Monday, Sep. 25, 1950
Tritium All Around
Every drop of ordinary water contains about 2,000 atoms of tritium, a key ingredient of the hydrogen bomb. This seemingly startling discovery was announced last week by Drs. Willard F. Libby of the University of Chicago and A. V. Grosse of Temple University. But no one need swear off drinking water--at least for that reason. Only one quintillionth (1/1,000,000,000,000,000,000) of its hydrogen atoms are tritium. An explosion is not likely.

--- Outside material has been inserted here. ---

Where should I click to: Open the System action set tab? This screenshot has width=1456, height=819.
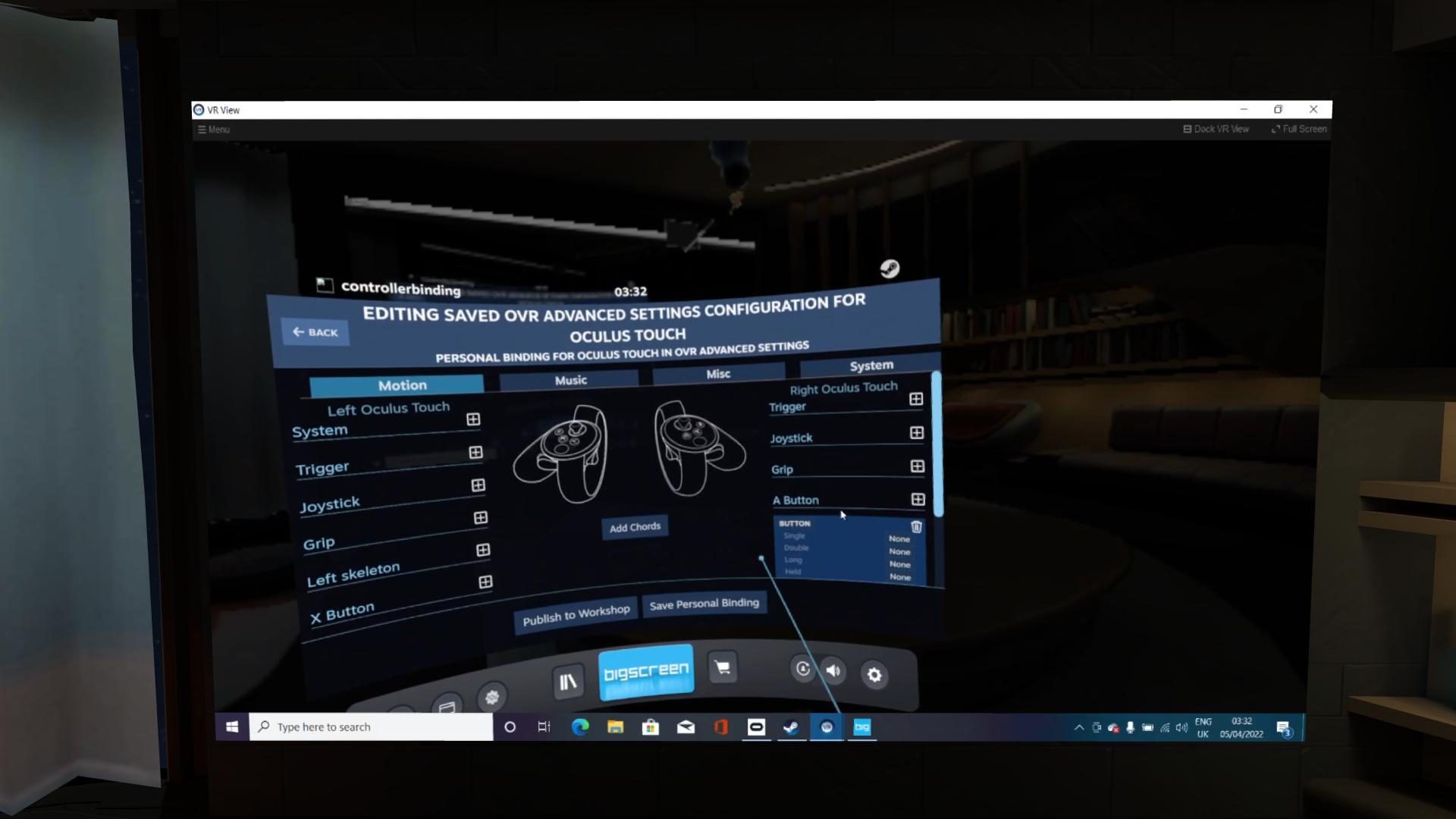871,366
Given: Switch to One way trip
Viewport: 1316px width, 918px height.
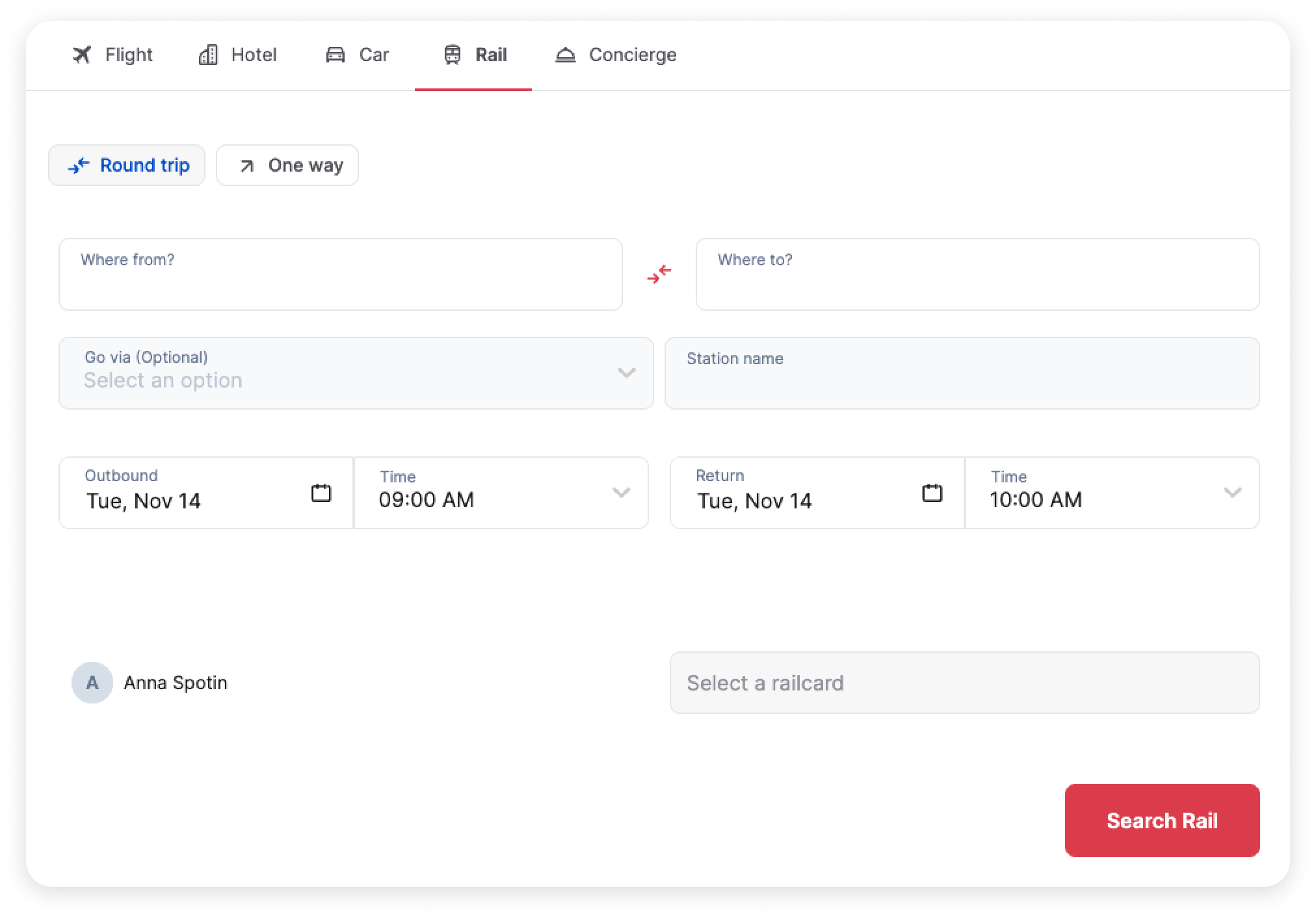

Tritium is the big brother of the hydrogen family. Ordinary hydrogen has one lone proton in its nucleus with an electron circling around it. Deuterium (heavy hydrogen) has one proton and one neutron in its nucleus. Tritium (heavy heavy hydrogen) has one proton and two neutrons. It is feebly radioactive, with a half-life of about twelve years. Drs. Libby and Grosse detected it through its radiation in samples of heavy (deuterium-containing) water. Its presence in heavy water had been suspected for some time, but not conclusively proved.
According to Drs. Libby and Grosse, the tritium now on earth was formed recently by cosmic rays from outer space hitting and smashing nitrogen atoms in the upper atmosphere. During the confusion, some protons knocked out of the nitrogen make off with two neutrons in attendance. The threesomes pick up electrons and become tritium atoms. Eventually they join with oxygen, form water molecules and fall to earth in the rain.
Natural tritium is much too scarce to help the makers of hydrogen bombs, who will have to synthesize their tritium, presumably in a chain-reacting pile. The only use for it in sight at present is to trace the vertical motions of ocean currents. Since short-lived tritium originates in the atmosphere, only water that has been on the surface recently should have a full complement of it. Water that has spent many years in the ocean depths should be tritium-free.